Each and everyday, I work with people who are taking actionable steps to positively improve their quality of life. Over the past three years, I have begun to identify a coherent pattern with the people who make the most significant changes. I have seen people say “I want to improve my health,” and follow through.

The question I will be dealing with presently is: How do people follow through?

An honest disposition

The most prevalent quality of any person who continues to show up for themselves in the gym is that they are honest. They are honest about what they want, and what they don’t want. They have made an honest commitment to a healthier way of life because they have become so fed up with the consequences of their current lifestyle.

Lee Ramsey (Photo provided)

My wife has a client, whom she has trained for almost four years. She was overweight, unconfident, and completely new to lifting weights. However, she knew she needed help. She
began working with my wife twice a week.

Two hours a week of strength training for 2 years, and she lost very little to no weight at all. She was frustrated, she felt like her work was amounting to nothing. She felt as if all of her effort was a pathetic waste of time.

She kept training; she did not give up.

Over the course of the third year, she has lost over ninety pounds.

How did she keep going even when the results were not showing up? What keeps someone going in the face of such frustration?

This individual did not give up because she had decided that no matter what, her lifestyle previously was not something she wanted to entertain. She was done with it. She had
committed to exercise in spite of the results not coming as quickly as she (or we) thought. She had done the work of honestly reflecting about her life and saying, “No matter what happens, I won’t go back to what I was doing previously.”
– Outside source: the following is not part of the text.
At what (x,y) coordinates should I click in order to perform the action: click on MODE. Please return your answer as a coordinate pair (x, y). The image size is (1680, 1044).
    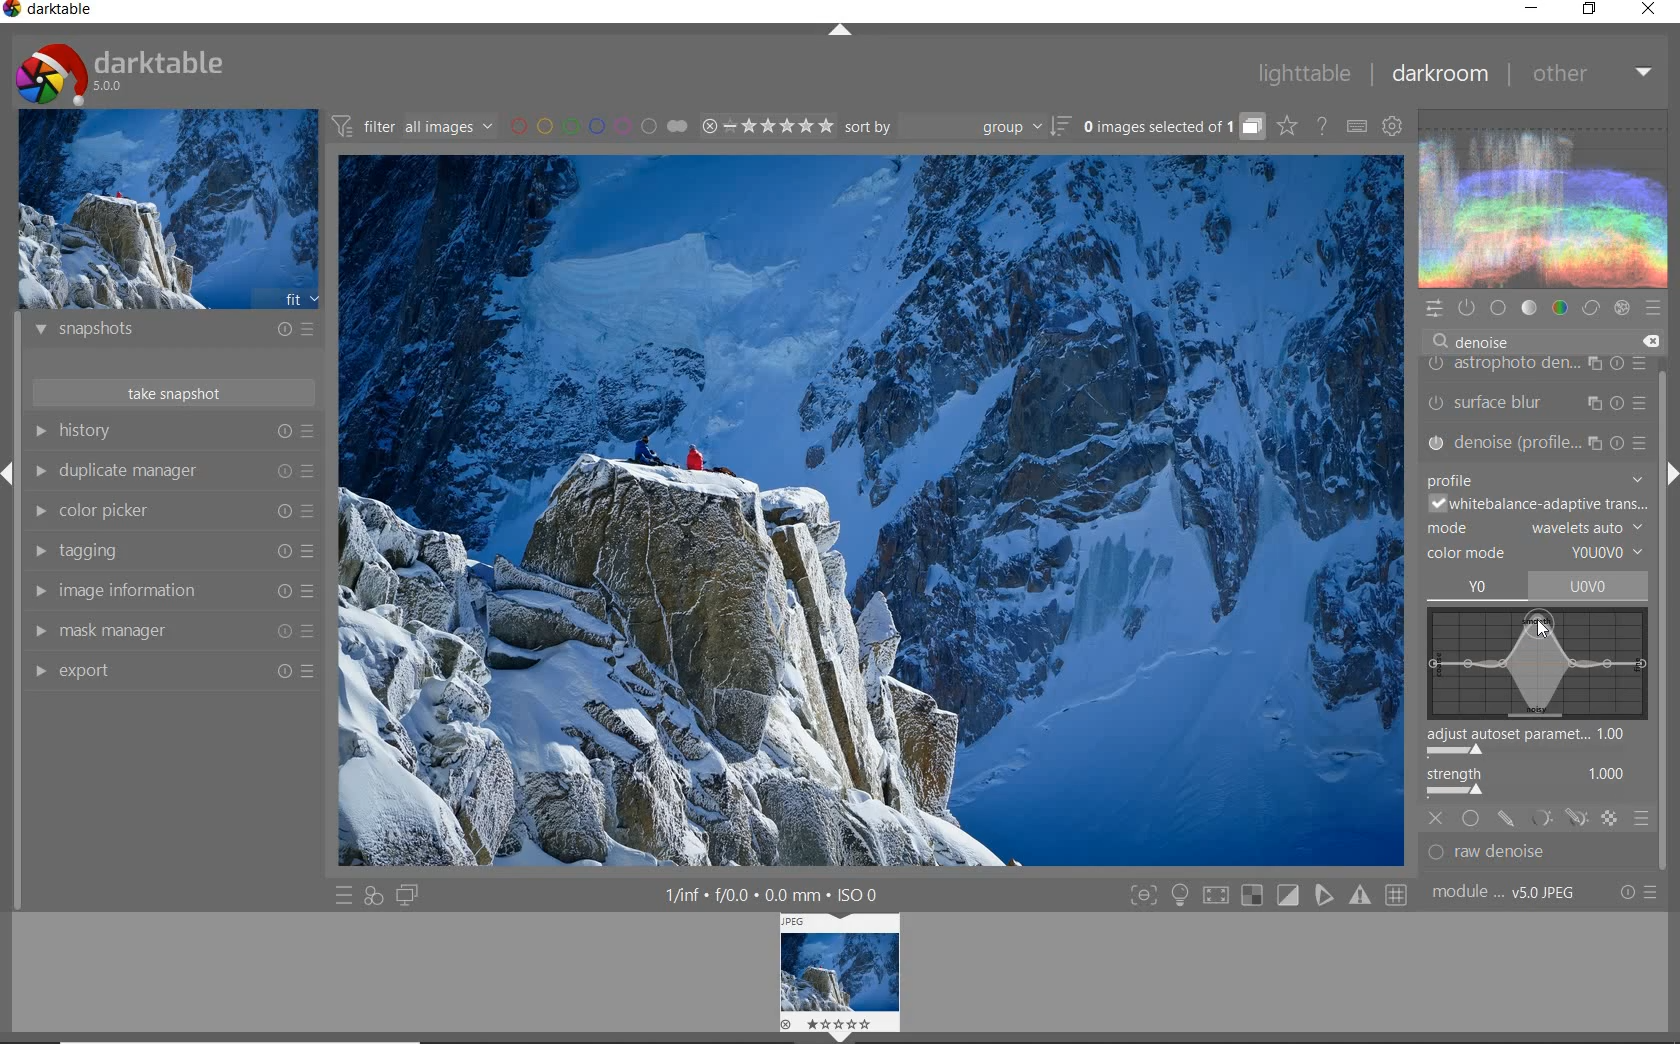
    Looking at the image, I should click on (1536, 526).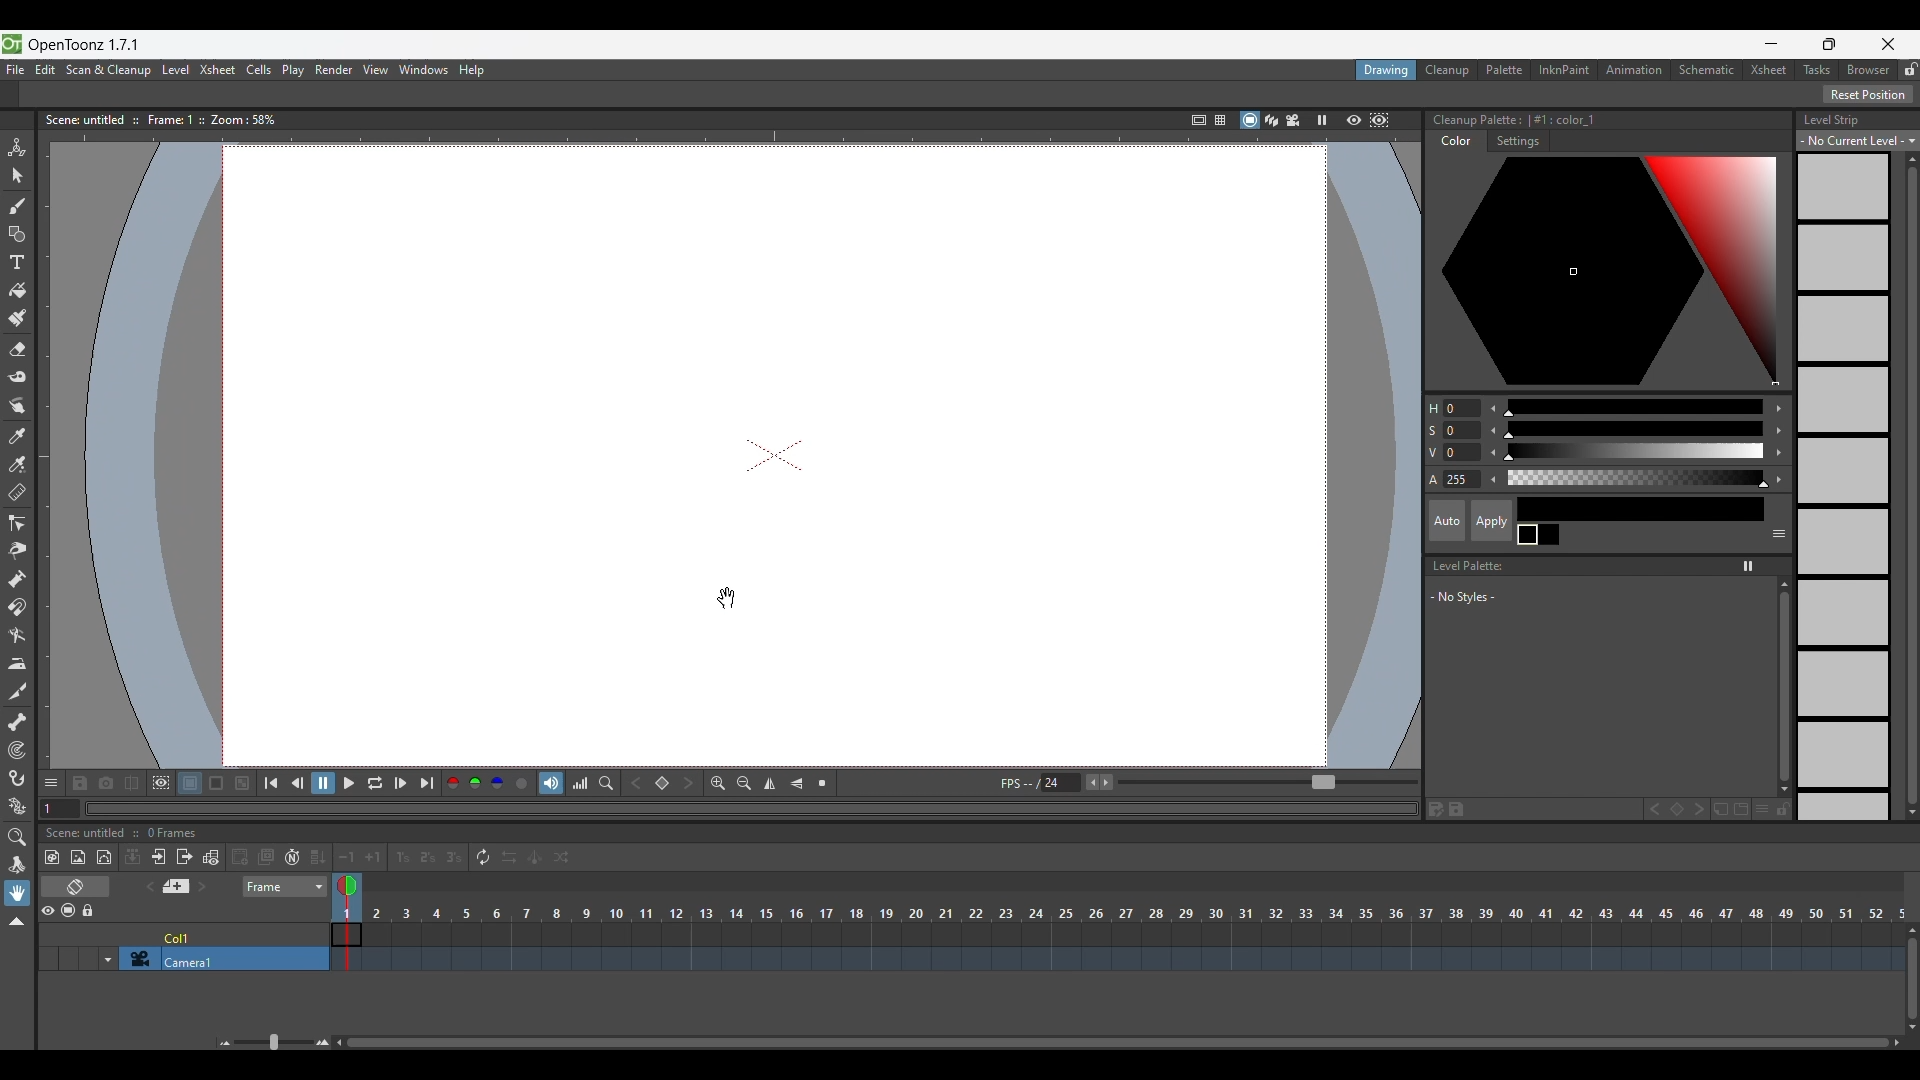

This woman’s story embodies the exact same transformational pattern as anyone else who makes significant changes to their life. More than just doing the new behavior, you have to be utterly convinced that your way of life previously is not worth going back to.

Honesty is the focal point of this pattern because if you are dishonest, you will be able to convince yourself that “You know things weren’t that bad. I don’t really need to do anything different.”

Honesty means you are fed up with your previous lifestyle; not in a shameful way, but in a way that says, “I’m worth taking better care of.”

When things get hard, and they assuredly will, you will be forced to reckon with these kinds of questions. You will have these internal debates, and to keep going, you must be resolved that your old way of life was hurting you. You must also see yourself as someone worth taking special care of.

The transformational pattern

• Honestly acknowledging that you want things to be different.

• Becoming resolute about not going back to previous behavior.

• Consistently putting forth effort into a newly desired way of life.

What is especially encouraging to me about this is that once you begin to truly change one area of your life, that positive change is infectious. It is difficult to find someone truly invested in changing their health for the better and not trying to improve other areas of their life.

What is most difficult is letting our past life go. In order to pursue a healthier life, it inevitably means we sacrifice what we are doing currently. This feels like we are losing a part of ourselves, which is undeniably painful. This is where honesty is so important; you have to convince yourself that just because you have developed an attachment to a certain way of life, just because it’s comfortable, doesn’t mean it’s leading to your personal flourishing.

If you are struggling to make lasting changes, then ask the following questions:

• Are you fed up with the current consequences your lifestyle is giving you?

• Are you willing to put forth daily effort into a different way of life?

• Do you believe that your life could look a hell of a lot better than it does currently?

Those who make lasting changes have answers to these questions.

Lee Ramsey has a passion for fitness as a way to help people grow and change into more adaptable, capable and resilient versions of themselves. He is owner of Sanctify Fitness in Covington and a regular fitness columnist for the NKyTribune.